• [MATERIAL SUPPLIED]:
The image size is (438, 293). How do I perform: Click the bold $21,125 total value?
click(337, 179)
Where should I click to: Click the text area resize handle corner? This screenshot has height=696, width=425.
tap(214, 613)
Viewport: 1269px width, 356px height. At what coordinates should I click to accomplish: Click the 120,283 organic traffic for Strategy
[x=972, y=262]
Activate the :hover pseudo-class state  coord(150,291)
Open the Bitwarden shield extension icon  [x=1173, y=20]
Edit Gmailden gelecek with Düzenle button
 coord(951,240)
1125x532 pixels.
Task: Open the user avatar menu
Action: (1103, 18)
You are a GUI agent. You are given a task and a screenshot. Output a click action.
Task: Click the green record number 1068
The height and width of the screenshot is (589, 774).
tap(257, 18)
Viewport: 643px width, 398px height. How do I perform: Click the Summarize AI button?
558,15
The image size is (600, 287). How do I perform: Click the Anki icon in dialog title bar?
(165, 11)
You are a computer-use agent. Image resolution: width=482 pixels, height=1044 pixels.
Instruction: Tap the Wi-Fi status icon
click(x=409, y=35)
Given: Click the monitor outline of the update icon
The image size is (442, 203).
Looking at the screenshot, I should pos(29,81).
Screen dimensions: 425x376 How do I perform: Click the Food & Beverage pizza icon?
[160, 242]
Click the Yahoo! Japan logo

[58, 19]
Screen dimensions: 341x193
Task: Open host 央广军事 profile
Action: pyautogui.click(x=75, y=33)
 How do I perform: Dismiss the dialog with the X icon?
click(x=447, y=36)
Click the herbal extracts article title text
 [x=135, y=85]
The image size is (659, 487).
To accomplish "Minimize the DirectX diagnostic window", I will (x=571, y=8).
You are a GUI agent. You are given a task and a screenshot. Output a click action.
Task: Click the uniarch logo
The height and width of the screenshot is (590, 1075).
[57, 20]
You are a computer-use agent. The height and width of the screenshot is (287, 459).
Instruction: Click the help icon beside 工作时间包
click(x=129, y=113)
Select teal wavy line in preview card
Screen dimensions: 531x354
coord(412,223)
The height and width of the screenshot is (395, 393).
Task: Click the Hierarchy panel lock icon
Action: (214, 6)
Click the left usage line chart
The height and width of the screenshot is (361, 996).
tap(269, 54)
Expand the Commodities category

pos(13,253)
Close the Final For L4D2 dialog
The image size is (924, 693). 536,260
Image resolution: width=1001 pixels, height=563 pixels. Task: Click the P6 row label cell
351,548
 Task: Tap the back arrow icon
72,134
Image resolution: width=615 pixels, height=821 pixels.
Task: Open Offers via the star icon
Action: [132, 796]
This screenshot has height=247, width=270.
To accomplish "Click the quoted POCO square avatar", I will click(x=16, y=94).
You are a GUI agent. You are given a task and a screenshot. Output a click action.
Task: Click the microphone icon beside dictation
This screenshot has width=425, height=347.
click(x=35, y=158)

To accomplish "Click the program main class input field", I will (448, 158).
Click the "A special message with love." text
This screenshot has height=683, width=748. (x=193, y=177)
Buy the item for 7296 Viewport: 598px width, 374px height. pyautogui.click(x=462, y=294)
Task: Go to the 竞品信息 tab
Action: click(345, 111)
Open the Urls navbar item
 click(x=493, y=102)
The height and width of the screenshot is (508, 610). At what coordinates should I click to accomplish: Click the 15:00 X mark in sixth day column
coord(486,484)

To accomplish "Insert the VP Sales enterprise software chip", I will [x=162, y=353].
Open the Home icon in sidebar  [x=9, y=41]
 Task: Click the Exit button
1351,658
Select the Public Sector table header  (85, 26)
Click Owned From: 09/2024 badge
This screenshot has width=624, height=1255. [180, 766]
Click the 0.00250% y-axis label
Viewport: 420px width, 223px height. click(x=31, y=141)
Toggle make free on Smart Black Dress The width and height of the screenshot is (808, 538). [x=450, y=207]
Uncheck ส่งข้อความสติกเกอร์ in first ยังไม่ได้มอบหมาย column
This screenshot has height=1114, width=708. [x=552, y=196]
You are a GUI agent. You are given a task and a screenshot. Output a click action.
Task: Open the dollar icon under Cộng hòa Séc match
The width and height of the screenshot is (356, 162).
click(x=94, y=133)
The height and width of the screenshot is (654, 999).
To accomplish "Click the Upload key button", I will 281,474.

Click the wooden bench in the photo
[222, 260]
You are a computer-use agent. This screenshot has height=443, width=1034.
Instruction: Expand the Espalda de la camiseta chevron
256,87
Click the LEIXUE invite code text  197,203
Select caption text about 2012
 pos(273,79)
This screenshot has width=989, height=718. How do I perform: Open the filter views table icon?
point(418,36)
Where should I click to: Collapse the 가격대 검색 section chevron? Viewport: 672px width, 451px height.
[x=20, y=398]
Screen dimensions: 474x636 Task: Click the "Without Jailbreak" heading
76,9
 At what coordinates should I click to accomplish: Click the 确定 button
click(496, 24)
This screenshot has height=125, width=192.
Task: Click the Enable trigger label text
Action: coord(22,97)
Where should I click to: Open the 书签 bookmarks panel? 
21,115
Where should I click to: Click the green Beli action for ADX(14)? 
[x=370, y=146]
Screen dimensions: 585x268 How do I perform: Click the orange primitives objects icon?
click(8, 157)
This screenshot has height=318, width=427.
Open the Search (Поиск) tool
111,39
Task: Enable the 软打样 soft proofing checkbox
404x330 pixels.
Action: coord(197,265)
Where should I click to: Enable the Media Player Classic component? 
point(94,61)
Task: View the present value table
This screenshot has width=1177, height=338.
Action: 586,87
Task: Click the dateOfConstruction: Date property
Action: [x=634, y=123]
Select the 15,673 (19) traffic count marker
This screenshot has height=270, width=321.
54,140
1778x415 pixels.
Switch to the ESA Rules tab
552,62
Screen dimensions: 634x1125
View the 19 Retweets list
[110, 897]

• [WORK ITEM]: Repeat the entire listing exactly.

• [WRITTEN SOLUTION]:
The image size is (438, 293). How do I perform: Click the bold $21,125 total value?
click(337, 179)
Where should I click to: Click the text area resize handle corner? This screenshot has height=696, width=425.
tap(214, 613)
Viewport: 1269px width, 356px height. At what coordinates should I click to accomplish: Click the 120,283 organic traffic for Strategy
[x=972, y=262]
Activate the :hover pseudo-class state  coord(150,291)
Open the Bitwarden shield extension icon  [x=1173, y=20]
Edit Gmailden gelecek with Düzenle button
 coord(951,240)
1125x532 pixels.
Task: Open the user avatar menu
Action: (1103, 18)
You are a GUI agent. You are given a task and a screenshot. Output a click action.
Task: Click the green record number 1068
The height and width of the screenshot is (589, 774).
tap(257, 18)
Viewport: 643px width, 398px height. How do I perform: Click the Summarize AI button?
558,15
The image size is (600, 287). How do I perform: Click the Anki icon in dialog title bar?
(165, 11)
You are a computer-use agent. Image resolution: width=482 pixels, height=1044 pixels.
Instruction: Tap the Wi-Fi status icon
click(x=409, y=35)
Given: Click the monitor outline of the update icon
The image size is (442, 203).
Looking at the screenshot, I should pos(29,81).
Screen dimensions: 425x376 How do I perform: Click the Food & Beverage pizza icon?
[160, 242]
Click the Yahoo! Japan logo

[58, 19]
Screen dimensions: 341x193
Task: Open host 央广军事 profile
Action: pyautogui.click(x=75, y=33)
 How do I perform: Dismiss the dialog with the X icon?
click(x=447, y=36)
Click the herbal extracts article title text
 [x=135, y=85]
The image size is (659, 487).
To accomplish "Minimize the DirectX diagnostic window", I will (x=571, y=8).
You are a GUI agent. You are given a task and a screenshot. Output a click action.
Task: Click the uniarch logo
The height and width of the screenshot is (590, 1075).
[57, 20]
You are a computer-use agent. The height and width of the screenshot is (287, 459).
Instruction: Click the help icon beside 工作时间包
click(x=129, y=113)
Select teal wavy line in preview card
Screen dimensions: 531x354
coord(412,223)
The height and width of the screenshot is (395, 393).
Task: Click the Hierarchy panel lock icon
Action: (214, 6)
Click the left usage line chart
The height and width of the screenshot is (361, 996).
tap(269, 54)
Expand the Commodities category

pos(13,253)
Close the Final For L4D2 dialog
The image size is (924, 693). 536,260
Image resolution: width=1001 pixels, height=563 pixels. Task: Click the P6 row label cell
351,548
 Task: Tap the back arrow icon
72,134
Image resolution: width=615 pixels, height=821 pixels.
Task: Open Offers via the star icon
Action: [132, 796]
This screenshot has height=247, width=270.
To accomplish "Click the quoted POCO square avatar", I will click(x=16, y=94).
You are a GUI agent. You are given a task and a screenshot. Output a click action.
Task: Click the microphone icon beside dictation
This screenshot has width=425, height=347.
click(x=35, y=158)

To accomplish "Click the program main class input field", I will (448, 158).
Click the "A special message with love." text
This screenshot has height=683, width=748. (x=193, y=177)
Buy the item for 7296 Viewport: 598px width, 374px height. pyautogui.click(x=462, y=294)
Task: Go to the 竞品信息 tab
Action: click(345, 111)
Open the Urls navbar item
 click(x=493, y=102)
The height and width of the screenshot is (508, 610). At what coordinates should I click to accomplish: Click the 15:00 X mark in sixth day column
coord(486,484)

To accomplish "Insert the VP Sales enterprise software chip", I will [x=162, y=353].
Open the Home icon in sidebar  [x=9, y=41]
 Task: Click the Exit button
1351,658
Select the Public Sector table header  (85, 26)
Click Owned From: 09/2024 badge
This screenshot has width=624, height=1255. [180, 766]
Click the 0.00250% y-axis label
Viewport: 420px width, 223px height. click(x=31, y=141)
Toggle make free on Smart Black Dress The width and height of the screenshot is (808, 538). [x=450, y=207]
Uncheck ส่งข้อความสติกเกอร์ in first ยังไม่ได้มอบหมาย column
This screenshot has height=1114, width=708. [x=552, y=196]
You are a GUI agent. You are given a task and a screenshot. Output a click action.
Task: Open the dollar icon under Cộng hòa Séc match
The width and height of the screenshot is (356, 162).
click(x=94, y=133)
The height and width of the screenshot is (654, 999).
To accomplish "Click the Upload key button", I will 281,474.

Click the wooden bench in the photo
[222, 260]
You are a computer-use agent. This screenshot has height=443, width=1034.
Instruction: Expand the Espalda de la camiseta chevron
256,87
Click the LEIXUE invite code text  197,203
Select caption text about 2012
 pos(273,79)
This screenshot has width=989, height=718. How do I perform: Open the filter views table icon?
point(418,36)
Where should I click to: Collapse the 가격대 검색 section chevron? Viewport: 672px width, 451px height.
[x=20, y=398]
Screen dimensions: 474x636 Task: Click the "Without Jailbreak" heading
76,9
 At what coordinates should I click to accomplish: Click the 确定 button
click(496, 24)
This screenshot has height=125, width=192.
Task: Click the Enable trigger label text
Action: coord(22,97)
Where should I click to: Open the 书签 bookmarks panel? 
21,115
Where should I click to: Click the green Beli action for ADX(14)? 
[x=370, y=146]
Screen dimensions: 585x268 How do I perform: Click the orange primitives objects icon?
click(8, 157)
This screenshot has height=318, width=427.
Open the Search (Поиск) tool
111,39
Task: Enable the 软打样 soft proofing checkbox
404x330 pixels.
Action: coord(197,265)
Where should I click to: Enable the Media Player Classic component? 
point(94,61)
Task: View the present value table
This screenshot has width=1177, height=338.
Action: 586,87
Task: Click the dateOfConstruction: Date property
Action: [x=634, y=123]
Select the 15,673 (19) traffic count marker
This screenshot has height=270, width=321.
54,140
1778x415 pixels.
Switch to the ESA Rules tab
552,62
Screen dimensions: 634x1125
View the 19 Retweets list
[110, 897]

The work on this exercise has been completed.